Fisco in Italia: famiglie alleggerite, imprese sotto pressione.

Negli ultimi anni, il panorama fiscale italiano ha subito trasformazioni significative, con un impatto notevole sulle famiglie e sulle imprese.

Nonostante un aumento complessivo della pressione fiscale, stimato al 42,8% per il 2025, le famiglie hanno percepito una diminuzione del carico fiscale aggregato pari a oltre 33 miliardi di euro.

Questa apparente contraddizione è il risultato di una complessa interazione tra fattori economici, scelte politiche e dinamiche di gettito.

L’analisi dell’Ufficio Studi della Cgia di Mestre evidenzia come la crescita dell’occupazione, un indicatore chiave della ripresa economica, abbia generato un incremento delle entrate tributarie e dei contributi.

Parallelamente, un rafforzamento della capacità fiscale dello Stato è stato ottenuto attraverso una maggiore contribuzione di settori economici di grandi dimensioni, come le grandi imprese, le banche e le compagnie assicurative, con un prelievo aggiuntivo stimato in 5,6 miliardi di euro a partire dall’anno corrente.

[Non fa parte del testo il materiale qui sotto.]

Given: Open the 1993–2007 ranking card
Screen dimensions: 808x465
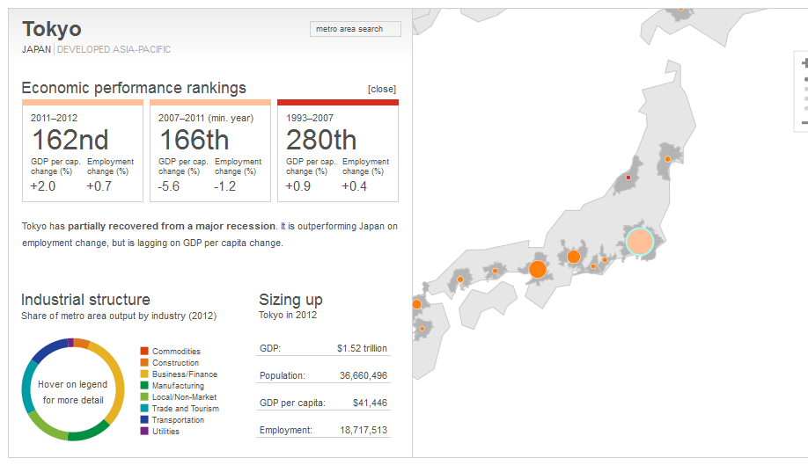Looking at the screenshot, I should (338, 151).
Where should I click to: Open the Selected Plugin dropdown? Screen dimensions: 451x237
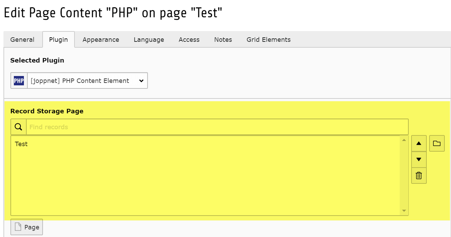(87, 81)
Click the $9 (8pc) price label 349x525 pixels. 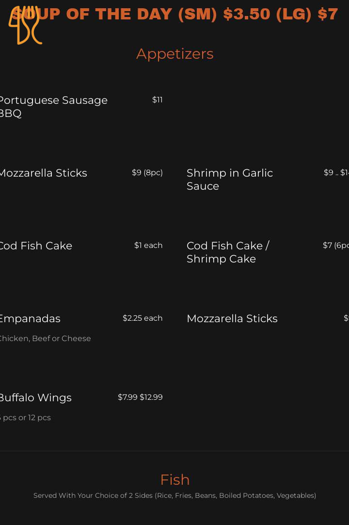147,173
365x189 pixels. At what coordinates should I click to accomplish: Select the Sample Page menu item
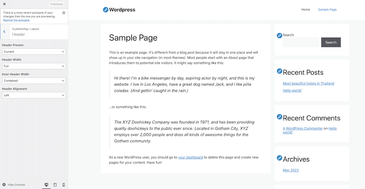(x=327, y=10)
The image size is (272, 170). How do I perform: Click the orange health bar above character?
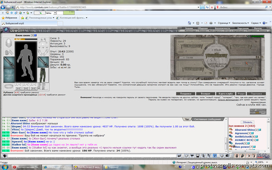tap(26, 39)
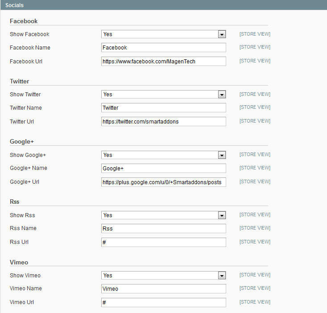Image resolution: width=327 pixels, height=313 pixels.
Task: Focus the Rss Name input field
Action: click(x=163, y=229)
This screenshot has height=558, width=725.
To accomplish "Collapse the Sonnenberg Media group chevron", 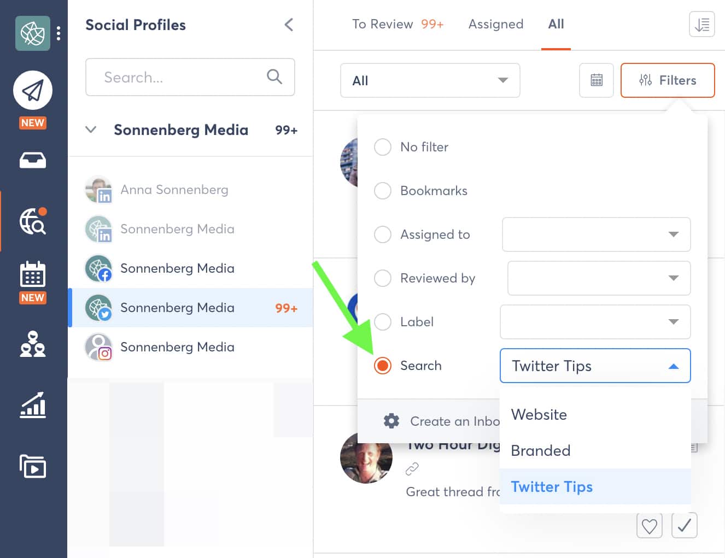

Le quattro leggi di Bilancio approvate sotto il governo Meloni hanno introdotto una serie di misure volte a alleggerire il carico fiscale sulle famiglie.
Tra queste, spiccano l’innalzamento della soglia di applicazione della flat tax per i lavoratori autonomi e la riforma del sistema di tassazione progressiva del reddito, che ha comportato l’accorpamento dei primi due scaglioni con un’aliquota ridotta al 23% e un’ulteriore riduzione dell’aliquota del secondo scaglione al 33%.
L’impatto complessivo di queste misure, sommato a interventi precedenti, avrebbe potuto portare a una riduzione del peso fiscale per le famiglie di circa 45,7 miliardi.

Tuttavia, considerando la natura temporanea di alcune misure e la revisione di precedenti incentivi, il beneficio netto per le famiglie si attesta a 33,3 miliardi.

Un elemento cruciale da considerare è l’impatto della riforma del cuneo fiscale, iniziata durante il governo Draghi e poi consolidata dall’esecutivo Meloni.
Questo intervento ha avuto un effetto positivo sul reddito disponibile dei lavoratori dipendenti, che è cresciuto in modo significativo, superando l’aumento delle retribuzioni nominali e mantenendosi in linea con l’inflazione.
I dati dell’Osservatorio sui Conti Pubblici Italiani dell’Università Cattolica di Milano confermano questo trend, rilevando un aumento del reddito disponibile del 16,8% tra il 2019 e il 2023, contro un aumento dell’inflazione del 17,2%.

Tuttavia, l’aumento del gettito fiscale non è stato privo di conseguenze per il tessuto imprenditoriale.

La sospensione della deducibilità di specifiche voci di costo e l’abrogazione dell’Ace (Aiuto alla Crescita Economica) hanno comportato un onere fiscale aggiuntivo per le società di capitali, che rappresentano circa il 35% del totale delle imprese italiane.

Questi interventi, unitamente all’aumento della pressione fiscale su banche e assicurazioni, sollevano interrogativi sull’equilibrio tra la necessità di finanziare la spesa pubblica e il sostegno alla competitività delle imprese.

La complessa dinamica tra crescita dell’occupazione, aumento del gettito, interventi fiscali e loro impatto settoriale richiede un’analisi continua e una valutazione degli effetti a lungo termine sull’economia italiana.